Data records
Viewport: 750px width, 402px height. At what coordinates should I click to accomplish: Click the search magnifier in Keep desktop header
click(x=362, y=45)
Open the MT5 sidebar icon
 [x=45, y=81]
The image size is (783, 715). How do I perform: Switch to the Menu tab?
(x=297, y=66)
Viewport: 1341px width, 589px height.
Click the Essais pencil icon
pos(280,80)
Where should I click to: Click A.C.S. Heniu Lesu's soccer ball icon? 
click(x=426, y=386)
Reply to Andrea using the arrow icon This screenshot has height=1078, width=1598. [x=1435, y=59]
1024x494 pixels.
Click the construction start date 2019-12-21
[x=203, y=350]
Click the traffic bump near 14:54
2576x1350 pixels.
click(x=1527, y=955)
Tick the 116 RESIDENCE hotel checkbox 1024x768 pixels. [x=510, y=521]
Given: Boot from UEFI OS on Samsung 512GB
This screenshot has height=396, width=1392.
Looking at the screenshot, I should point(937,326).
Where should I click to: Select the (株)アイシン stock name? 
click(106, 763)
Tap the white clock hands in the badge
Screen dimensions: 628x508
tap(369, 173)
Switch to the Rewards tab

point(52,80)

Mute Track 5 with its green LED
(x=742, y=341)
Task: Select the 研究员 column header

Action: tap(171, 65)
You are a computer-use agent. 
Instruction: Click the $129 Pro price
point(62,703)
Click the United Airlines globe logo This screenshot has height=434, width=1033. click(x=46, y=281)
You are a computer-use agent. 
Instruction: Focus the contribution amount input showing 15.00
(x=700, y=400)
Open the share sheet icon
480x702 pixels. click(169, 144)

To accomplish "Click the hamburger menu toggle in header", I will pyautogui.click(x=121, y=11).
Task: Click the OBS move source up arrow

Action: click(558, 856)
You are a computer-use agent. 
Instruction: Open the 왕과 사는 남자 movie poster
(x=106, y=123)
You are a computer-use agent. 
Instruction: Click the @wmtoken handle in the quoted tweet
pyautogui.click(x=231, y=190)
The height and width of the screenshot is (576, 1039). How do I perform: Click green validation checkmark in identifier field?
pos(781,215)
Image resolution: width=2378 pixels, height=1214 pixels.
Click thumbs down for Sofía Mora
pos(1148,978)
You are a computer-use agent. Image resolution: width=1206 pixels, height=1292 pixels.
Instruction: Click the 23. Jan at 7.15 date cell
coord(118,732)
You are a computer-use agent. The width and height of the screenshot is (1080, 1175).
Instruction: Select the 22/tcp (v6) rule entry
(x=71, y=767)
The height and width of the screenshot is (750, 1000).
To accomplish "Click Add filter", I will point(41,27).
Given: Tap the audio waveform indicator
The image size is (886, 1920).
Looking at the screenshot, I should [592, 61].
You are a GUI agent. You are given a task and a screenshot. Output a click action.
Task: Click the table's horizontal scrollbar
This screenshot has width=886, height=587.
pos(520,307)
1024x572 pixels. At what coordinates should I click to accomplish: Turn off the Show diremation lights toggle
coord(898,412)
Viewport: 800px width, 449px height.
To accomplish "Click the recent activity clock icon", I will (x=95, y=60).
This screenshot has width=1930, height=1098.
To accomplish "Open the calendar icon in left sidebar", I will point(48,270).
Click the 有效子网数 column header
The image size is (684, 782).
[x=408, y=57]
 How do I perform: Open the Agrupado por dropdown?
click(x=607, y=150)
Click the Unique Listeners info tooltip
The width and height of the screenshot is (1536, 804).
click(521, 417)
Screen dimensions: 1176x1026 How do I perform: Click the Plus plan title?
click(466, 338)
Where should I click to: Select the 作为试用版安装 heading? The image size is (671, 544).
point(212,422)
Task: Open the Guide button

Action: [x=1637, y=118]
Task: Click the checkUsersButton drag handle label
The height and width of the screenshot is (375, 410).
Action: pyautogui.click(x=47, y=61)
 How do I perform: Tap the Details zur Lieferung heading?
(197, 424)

BRIEF:
Your task is to set down all of the entries exactly as they appear.

ANSWER SECTION:
Viewport: 750px width, 402px height. At what coordinates should I click to accomplish: Click the search magnifier in Keep desktop header
click(x=362, y=45)
Open the MT5 sidebar icon
 [x=45, y=81]
The image size is (783, 715). How do I perform: Switch to the Menu tab?
(x=297, y=66)
Viewport: 1341px width, 589px height.
Click the Essais pencil icon
pos(280,80)
Where should I click to: Click A.C.S. Heniu Lesu's soccer ball icon? 
click(x=426, y=386)
Reply to Andrea using the arrow icon This screenshot has height=1078, width=1598. [x=1435, y=59]
1024x494 pixels.
Click the construction start date 2019-12-21
[x=203, y=350]
Click the traffic bump near 14:54
2576x1350 pixels.
click(x=1527, y=955)
Tick the 116 RESIDENCE hotel checkbox 1024x768 pixels. [x=510, y=521]
Given: Boot from UEFI OS on Samsung 512GB
This screenshot has height=396, width=1392.
Looking at the screenshot, I should point(937,326).
Where should I click to: Select the (株)アイシン stock name? 
click(106, 763)
Tap the white clock hands in the badge
Screen dimensions: 628x508
tap(369, 173)
Switch to the Rewards tab

point(52,80)

Mute Track 5 with its green LED
(x=742, y=341)
Task: Select the 研究员 column header

Action: tap(171, 65)
You are a computer-use agent. 
Instruction: Click the $129 Pro price
point(62,703)
Click the United Airlines globe logo This screenshot has height=434, width=1033. click(x=46, y=281)
You are a computer-use agent. 
Instruction: Focus the contribution amount input showing 15.00
(x=700, y=400)
Open the share sheet icon
480x702 pixels. click(169, 144)

To accomplish "Click the hamburger menu toggle in header", I will pyautogui.click(x=121, y=11).
Task: Click the OBS move source up arrow

Action: click(558, 856)
You are a computer-use agent. 
Instruction: Open the 왕과 사는 남자 movie poster
(x=106, y=123)
You are a computer-use agent. 
Instruction: Click the @wmtoken handle in the quoted tweet
pyautogui.click(x=231, y=190)
The height and width of the screenshot is (576, 1039). How do I perform: Click green validation checkmark in identifier field?
pos(781,215)
Image resolution: width=2378 pixels, height=1214 pixels.
Click thumbs down for Sofía Mora
pos(1148,978)
You are a computer-use agent. Image resolution: width=1206 pixels, height=1292 pixels.
Instruction: Click the 23. Jan at 7.15 date cell
coord(118,732)
You are a computer-use agent. The width and height of the screenshot is (1080, 1175).
Instruction: Select the 22/tcp (v6) rule entry
(x=71, y=767)
The height and width of the screenshot is (750, 1000).
To accomplish "Click Add filter", I will point(41,27).
Given: Tap the audio waveform indicator
The image size is (886, 1920).
Looking at the screenshot, I should [592, 61].
You are a GUI agent. You are given a task and a screenshot. Output a click action.
Task: Click the table's horizontal scrollbar
This screenshot has width=886, height=587.
pos(520,307)
1024x572 pixels. At what coordinates should I click to accomplish: Turn off the Show diremation lights toggle
coord(898,412)
Viewport: 800px width, 449px height.
To accomplish "Click the recent activity clock icon", I will (x=95, y=60).
This screenshot has width=1930, height=1098.
To accomplish "Open the calendar icon in left sidebar", I will point(48,270).
Click the 有效子网数 column header
The image size is (684, 782).
[x=408, y=57]
 How do I perform: Open the Agrupado por dropdown?
click(x=607, y=150)
Click the Unique Listeners info tooltip
The width and height of the screenshot is (1536, 804).
click(521, 417)
Screen dimensions: 1176x1026 How do I perform: Click the Plus plan title?
click(466, 338)
Where should I click to: Select the 作为试用版安装 heading? The image size is (671, 544).
point(212,422)
Task: Open the Guide button

Action: [x=1637, y=118]
Task: Click the checkUsersButton drag handle label
The height and width of the screenshot is (375, 410).
Action: pyautogui.click(x=47, y=61)
 How do I perform: Tap the Details zur Lieferung heading?
(197, 424)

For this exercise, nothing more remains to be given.